Texto de estudo:

Nos últimos 30 anos, o Brasil foi pomposamente incluído entre os grandes emergentes, junto com China, Índia e Rússia. E mereceu isso, por vencer uma longa batalha contra a inflação e pelas políticas sociais que melhoraram a distribuição de renda, uma chaga aumentada pela política concentradora do regime militar. Agora, o rótulo de emergente soa como eufemismo, porque não há no país gana de emergir. A cara do Brasil, infelizmente, voltou a ser de apático e irrelevante subdesenvolvido.

Trecho dos dados:
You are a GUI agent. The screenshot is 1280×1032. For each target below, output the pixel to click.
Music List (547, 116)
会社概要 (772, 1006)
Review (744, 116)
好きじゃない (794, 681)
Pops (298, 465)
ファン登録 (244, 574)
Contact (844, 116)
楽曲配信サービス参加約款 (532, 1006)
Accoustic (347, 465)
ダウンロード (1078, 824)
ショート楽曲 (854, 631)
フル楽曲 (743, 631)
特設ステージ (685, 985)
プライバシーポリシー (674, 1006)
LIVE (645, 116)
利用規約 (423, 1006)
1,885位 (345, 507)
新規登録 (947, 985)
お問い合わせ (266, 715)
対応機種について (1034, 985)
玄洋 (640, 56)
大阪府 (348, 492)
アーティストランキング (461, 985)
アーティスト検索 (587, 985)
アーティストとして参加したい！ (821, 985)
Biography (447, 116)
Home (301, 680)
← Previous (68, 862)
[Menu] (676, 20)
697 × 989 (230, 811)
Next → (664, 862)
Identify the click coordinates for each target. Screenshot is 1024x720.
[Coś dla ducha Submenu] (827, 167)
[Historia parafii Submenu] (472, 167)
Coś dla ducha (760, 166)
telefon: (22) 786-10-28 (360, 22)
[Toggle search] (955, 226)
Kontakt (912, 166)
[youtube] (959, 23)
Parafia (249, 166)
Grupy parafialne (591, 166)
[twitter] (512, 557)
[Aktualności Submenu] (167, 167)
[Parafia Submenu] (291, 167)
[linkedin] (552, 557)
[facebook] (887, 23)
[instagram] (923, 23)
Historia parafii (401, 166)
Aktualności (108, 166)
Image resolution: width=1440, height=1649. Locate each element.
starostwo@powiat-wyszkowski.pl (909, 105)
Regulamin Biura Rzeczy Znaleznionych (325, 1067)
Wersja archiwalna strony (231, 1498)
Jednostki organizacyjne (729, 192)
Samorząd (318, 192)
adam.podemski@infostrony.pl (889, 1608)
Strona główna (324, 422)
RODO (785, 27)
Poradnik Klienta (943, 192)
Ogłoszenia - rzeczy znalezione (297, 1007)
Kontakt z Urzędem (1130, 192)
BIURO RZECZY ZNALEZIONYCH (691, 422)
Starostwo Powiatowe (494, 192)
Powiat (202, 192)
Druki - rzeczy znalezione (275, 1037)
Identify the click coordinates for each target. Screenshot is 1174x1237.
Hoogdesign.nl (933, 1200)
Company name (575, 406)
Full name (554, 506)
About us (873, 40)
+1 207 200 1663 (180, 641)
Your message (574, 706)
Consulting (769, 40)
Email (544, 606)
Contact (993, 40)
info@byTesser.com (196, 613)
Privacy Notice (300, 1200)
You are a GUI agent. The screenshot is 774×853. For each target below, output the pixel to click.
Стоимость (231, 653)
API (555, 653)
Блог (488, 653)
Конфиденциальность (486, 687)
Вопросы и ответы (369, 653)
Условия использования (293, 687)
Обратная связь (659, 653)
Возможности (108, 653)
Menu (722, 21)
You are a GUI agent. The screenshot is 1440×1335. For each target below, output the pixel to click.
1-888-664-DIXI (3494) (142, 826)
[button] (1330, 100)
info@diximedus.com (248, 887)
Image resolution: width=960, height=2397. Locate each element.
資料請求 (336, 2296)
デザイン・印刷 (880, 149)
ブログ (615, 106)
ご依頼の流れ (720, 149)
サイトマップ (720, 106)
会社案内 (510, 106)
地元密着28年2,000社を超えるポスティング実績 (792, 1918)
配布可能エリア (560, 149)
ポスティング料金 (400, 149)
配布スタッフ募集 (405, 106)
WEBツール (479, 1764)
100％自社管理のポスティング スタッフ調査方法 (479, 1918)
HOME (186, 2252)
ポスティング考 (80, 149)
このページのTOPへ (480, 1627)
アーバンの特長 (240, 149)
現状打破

Exercício 1:
Responda com base no texto sobre o Brasil:
(a) Ao lado de quais países o Brasil foi incluído entre os grandes emergentes?
(b) Que política aumentou a chaga da má distribuição de renda?
(c) Por que o rótulo de emergente soa hoje como eufemismo?
Exercício 2: Traduza para o inglês esta frase do texto sobre o Brasil: "Agora, o rótulo de emergente soa como eufemismo, porque não há no país gana de emergir."
As linhas não são necessárias para realizar as atividades.

Resolução do exercício 1:
(a) China, Índia e Rússia.
(b) A política concentradora do regime militar.
(c) Porque não há no país gana de emergir.

Resolução do exercício 2: Now the label of emerging country sounds like a euphemism, because there is no drive in the country to emerge.